At some point he finds himself back in his quarters, sitting on the floor, propped up against a wall. Even making it to a chair or the edge of his bed had been too much of an effort. The shush of his door sliding back registers in a very small part of his brain, but he doesn’t care enough to see who it is.

"Buddy?" 

Rodney looks up to see John in leaning over him, a hand hovering near Rodney's shoulder. To his horror, Rodney begins to cry. Rodney opens his mouth and nothing comes out. He can't even voice his failure to John, to own up to it. This is a million times worse than Gaul, which had been a Wraith-orchestrated ambush, and a zillion times worse than Doranda, which had been an ego-generated fail. Sector 17 is simply about not being smart enough. 

Suddenly he is hoisted up off of the floor. John shoves his aviators on Rodney’s face, hustles him to the nearest transporter, and drags him down a bunch of hallways until Rodney finds himself in front of the no-memory room.
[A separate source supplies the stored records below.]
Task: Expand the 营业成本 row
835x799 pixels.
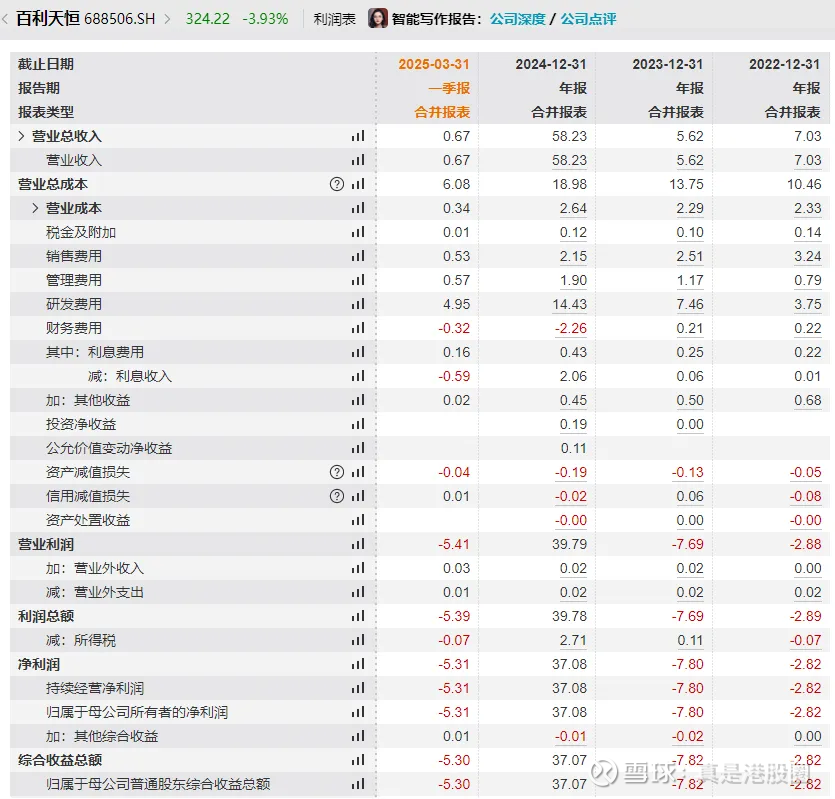Action: tap(36, 208)
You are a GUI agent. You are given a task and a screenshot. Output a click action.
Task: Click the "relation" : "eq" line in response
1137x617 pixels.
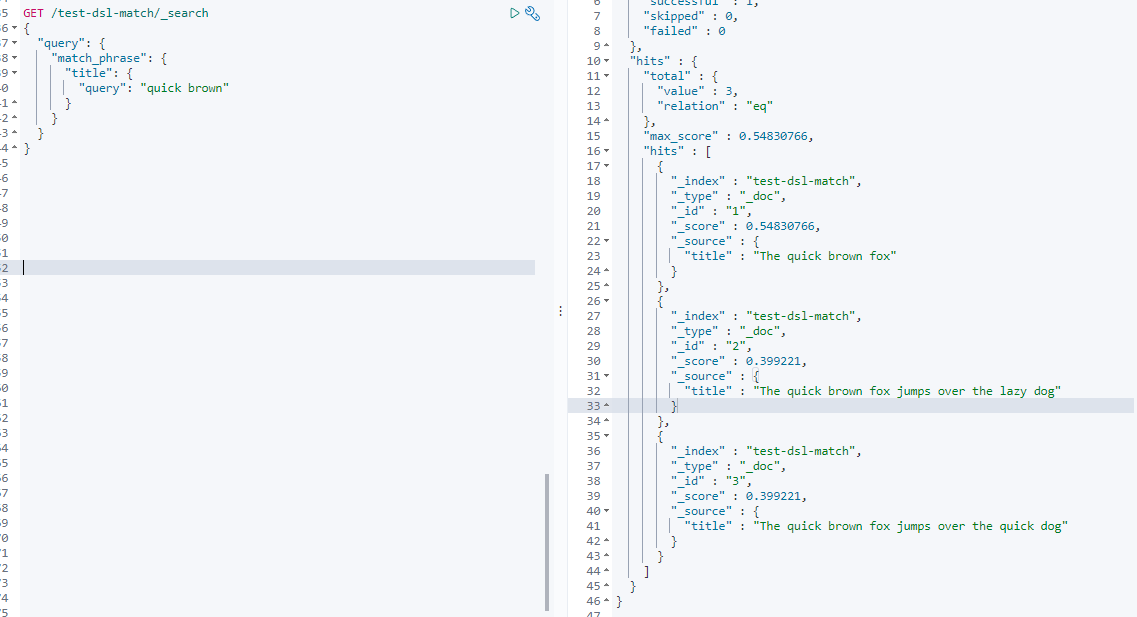coord(714,106)
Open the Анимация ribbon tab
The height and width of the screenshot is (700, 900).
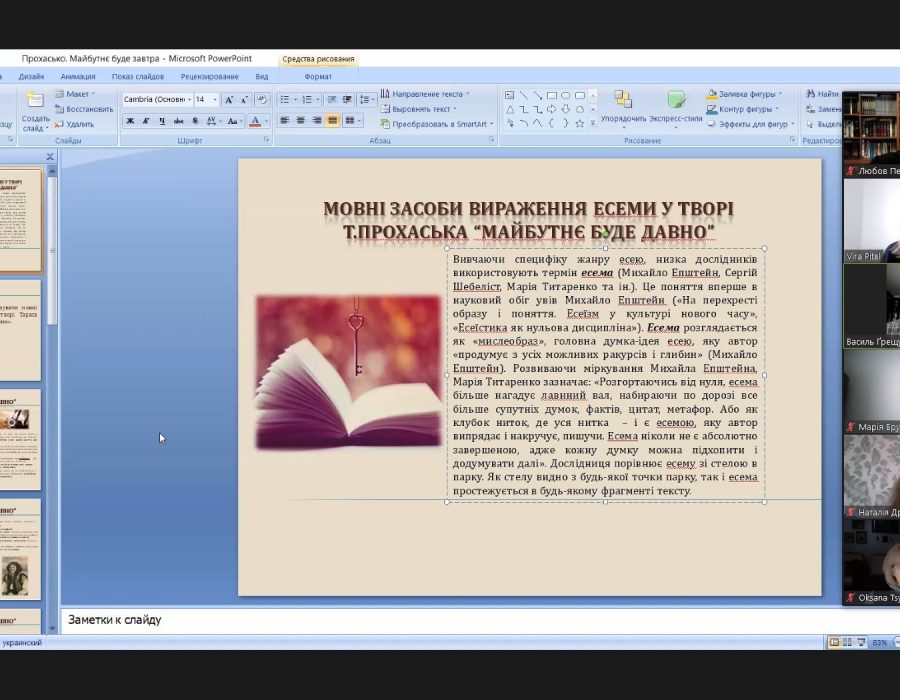click(x=78, y=76)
The door opens. 

"In," is all John says. 

Three hours later, Rodney is back in his quarters lying on his bed with a terrible sore throat. Bone weary but calmer, his finger traces the end piece of John's aviators. He now understands why John wears them. Cheap freedom. You can see, but no one can see you. Like shouting out your greatest fears where no one can really hear you. Or at least remember that they heard you. 

It isn't until his shower the next morning that he sees that John has written on the underside of his forearm in black Sharpie: "It’s okay, buddy."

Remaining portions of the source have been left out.